I was thinking of taking pics but didn't. Floorboards are going in tomorrow and I have a ramp and above that I have 4 doors to close everytime which is a real pain. I'm taking two of the small ones out and moving the larger sections down to meet up with the ramp. That will leave a 7" space at the top for ventilation. The way that it is set up now sucks! Maybe I will start to take pics tomorrow. I've already painted the whole inside, taken down the rotten pads and then made my own pads and put them up, new emerge braking system, and tires.
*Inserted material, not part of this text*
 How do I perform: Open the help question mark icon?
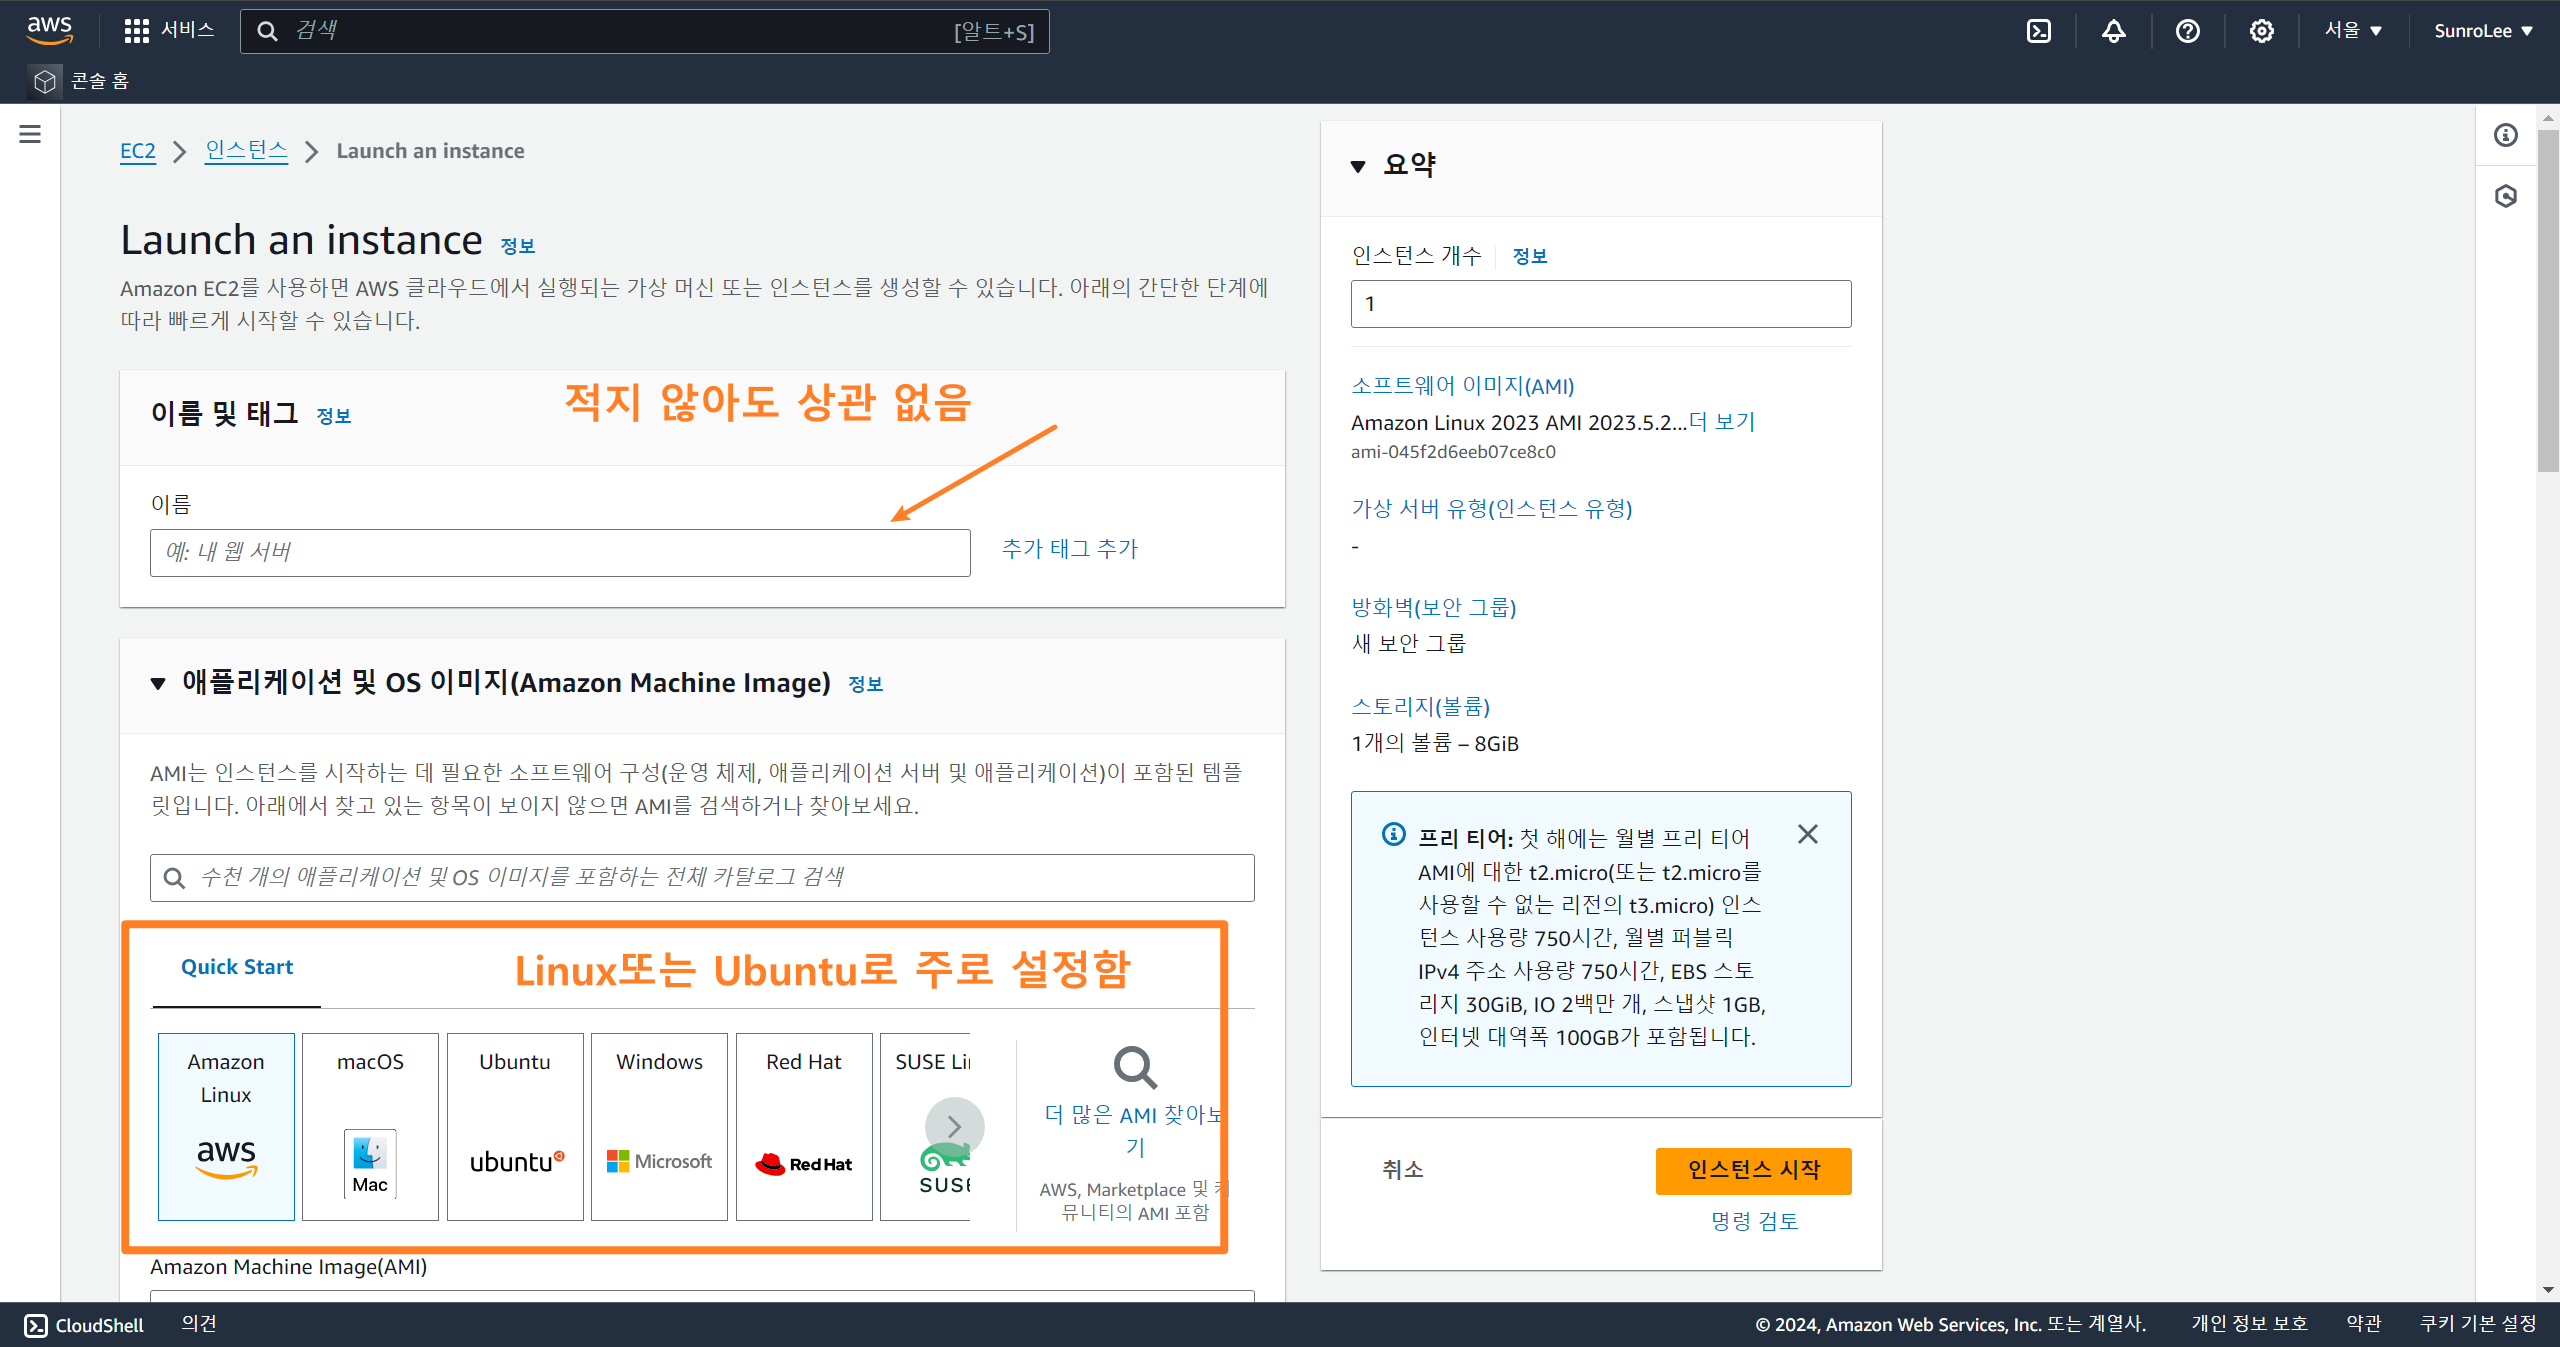pos(2187,31)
I cringe at the cost of doing these repairs, but it will be worth it. _It's a 91 Logan with slide out racks under mangers and a big tack room up front._


----------



## waresbear (Jun 18, 2011)

I wanna see:shock::grin:


----------



## STT GUY (Apr 23, 2014)

Mochachino said:


> I was thinking of taking pics but didn't. Floorboards are going in tomorrow and I have a ramp and above that I have 4 doors to close everytime which is a real pain. I'm taking two of the small ones out and moving the larger sections down to meet up with the ramp. That will leave a 7" space at the top for ventilation. The way that it is set up now sucks! Maybe I will start to take pics tomorrow. I've already painted the whole inside, taken down the rotten pads and then made my own pads and put them up, new emerge braking system, and tires. I cringe at the cost of doing these repairs, but it will be worth it. _It's a 91 Logan with slide out racks under mangers and a big tack room up front._


 
We had a 2 horse straight load with the four-door rear set up (no ramp) and slid out saddle racks, it was flawless and I never should have sold it.


----------